--- DATA PROVIDED Enclosed Below ---

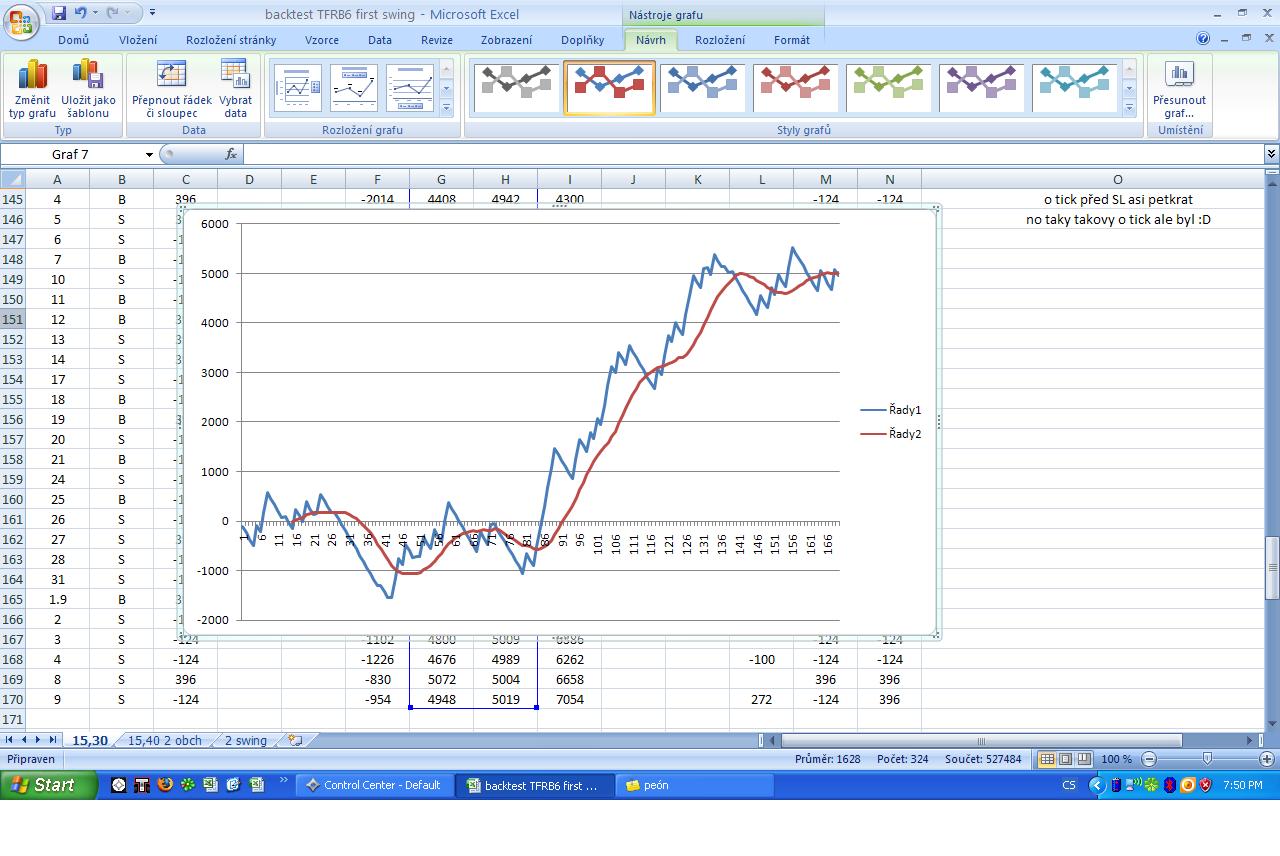Screen dimensions: 1280x856
Task: Enable Page Break Preview view button
Action: [x=1084, y=759]
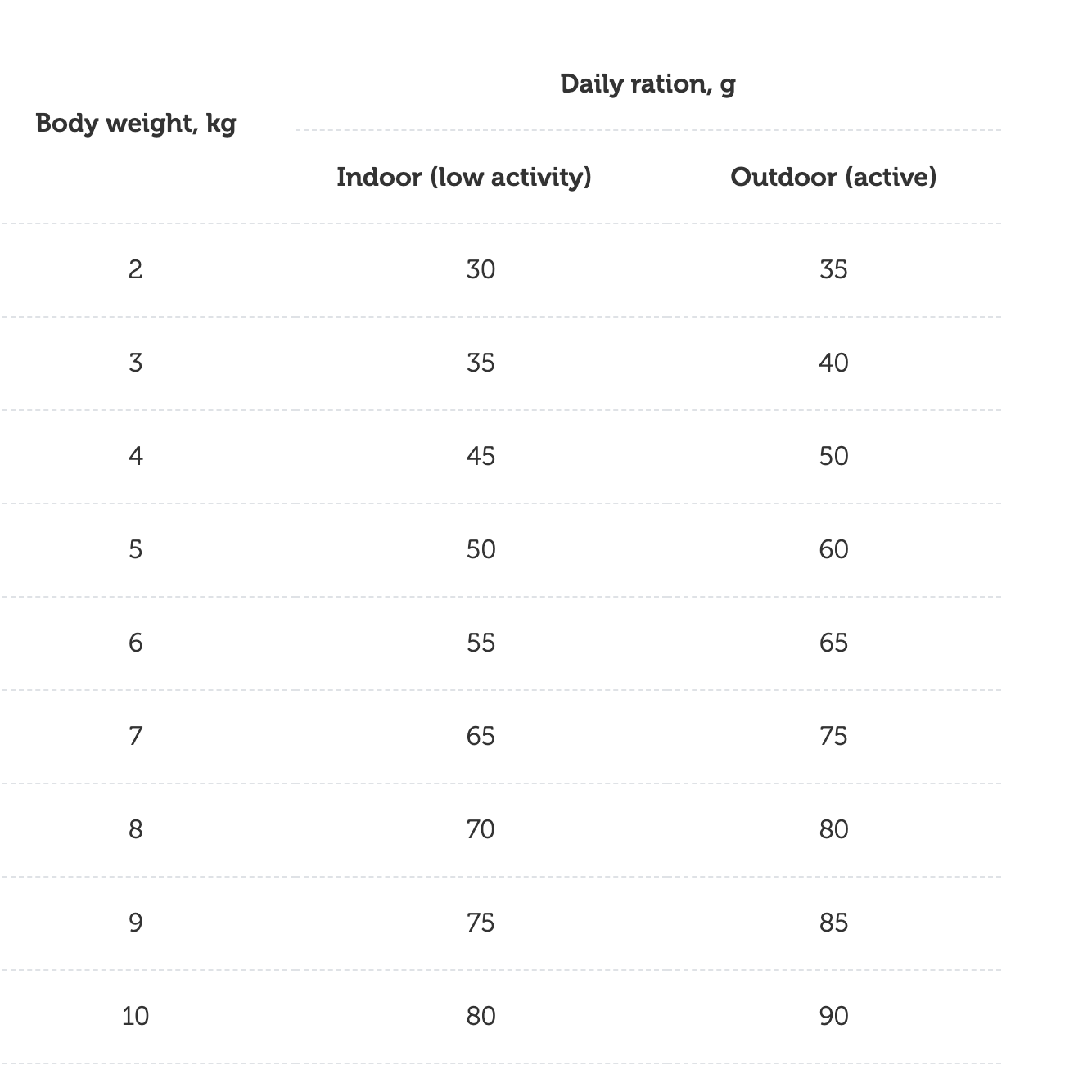Select the outdoor ration for 7 kg

point(833,736)
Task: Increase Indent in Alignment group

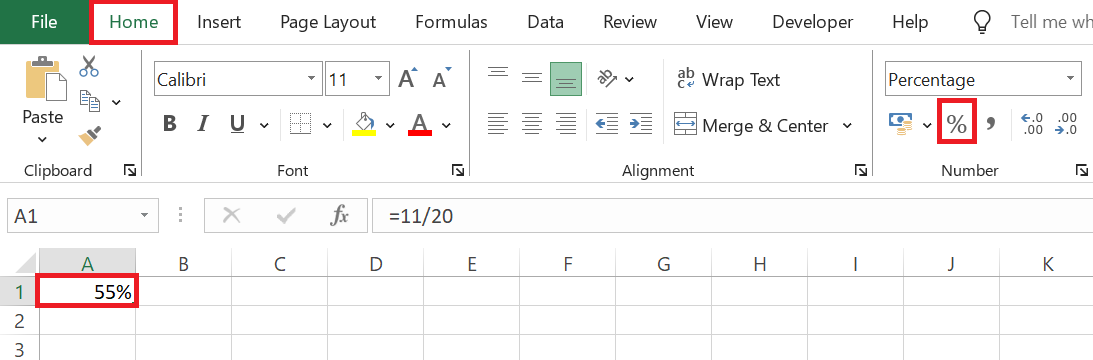Action: tap(640, 125)
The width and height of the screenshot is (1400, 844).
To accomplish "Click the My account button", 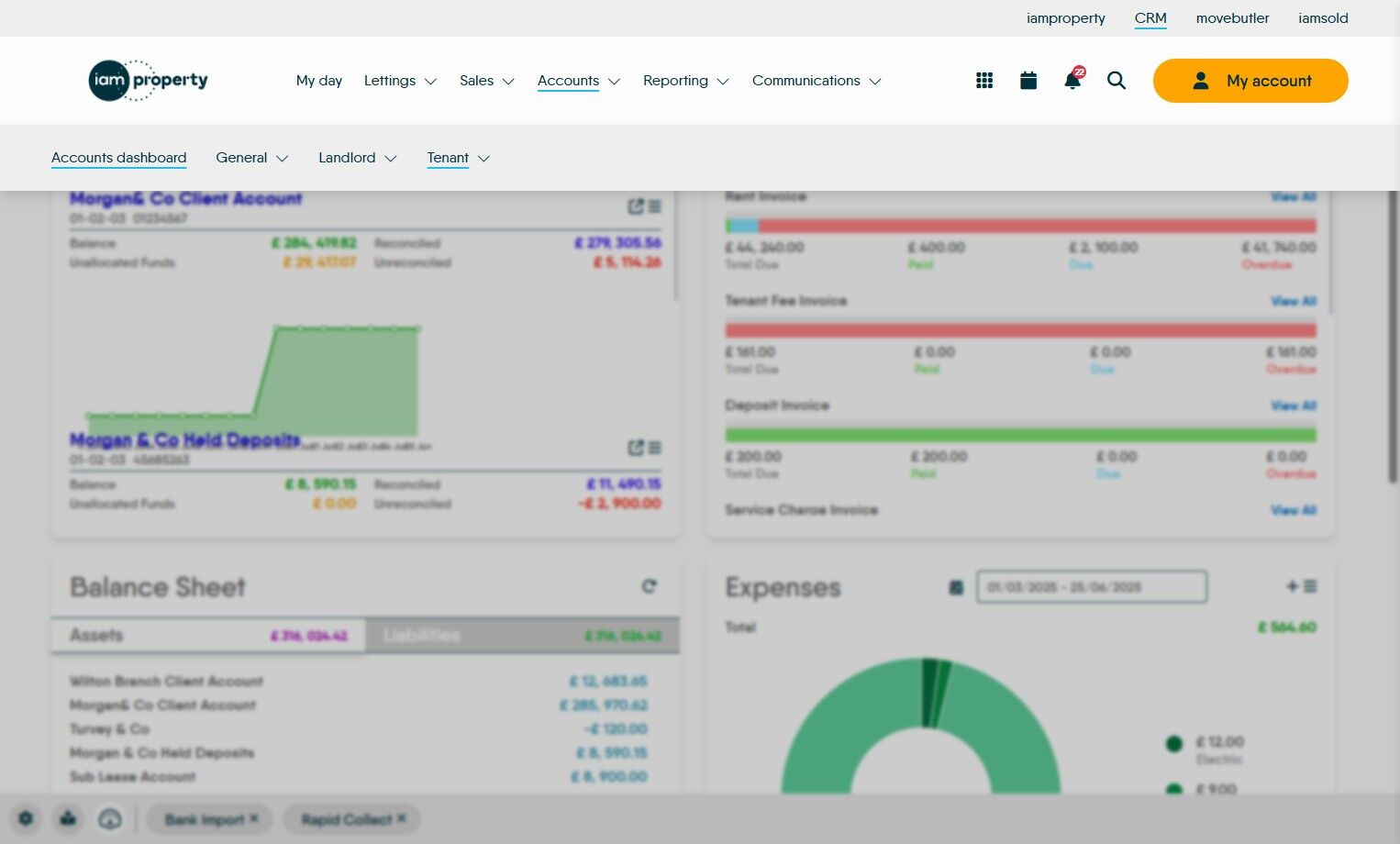I will click(x=1250, y=81).
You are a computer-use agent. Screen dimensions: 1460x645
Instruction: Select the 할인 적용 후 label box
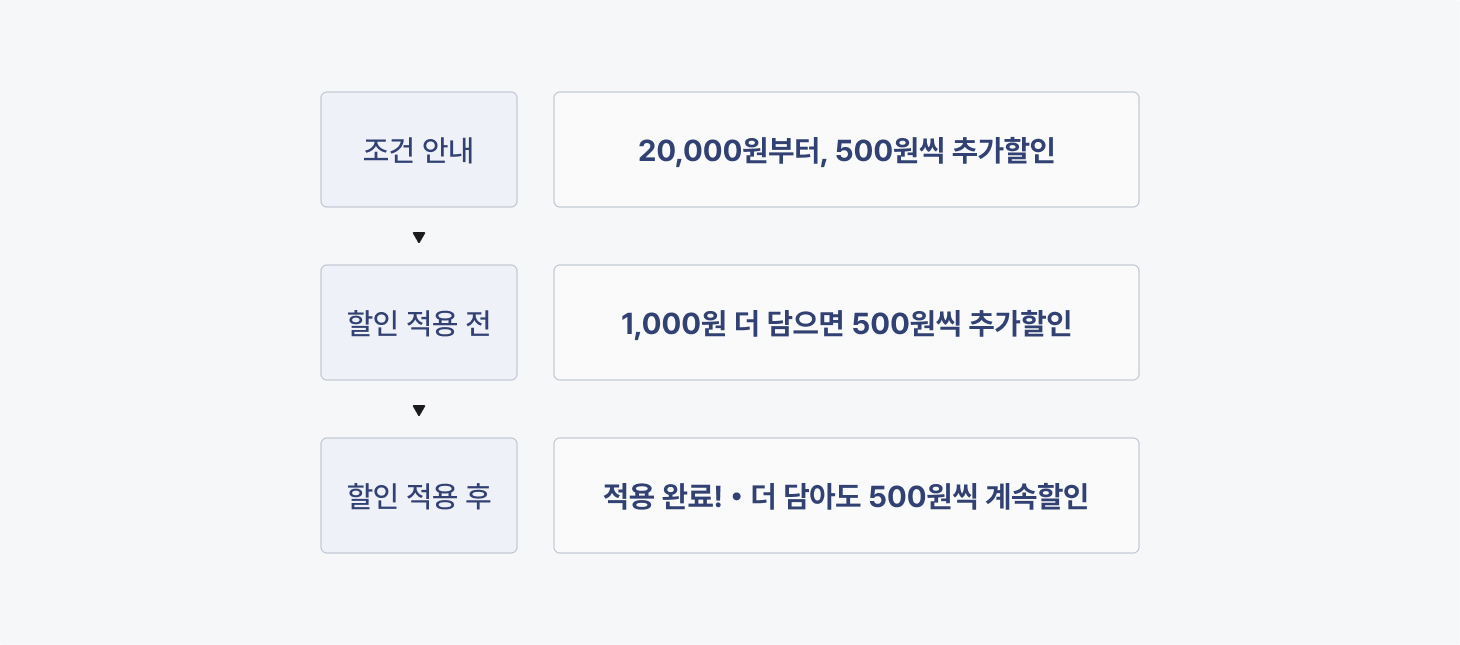point(419,496)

--- End of Enclosed DATA PROVIDED ---

■ TASK DIRECTIONS ■
Exact copies of the lines from the one containing "You are a computer-use" through the final line of the data are required; pictures are to be omitted.

■ ANSWER TO THIS PROBLEM ■
You are a computer-use agent. Screen dimensions: 1460x645
Instruction: Select the 할인 적용 후 label box
point(419,496)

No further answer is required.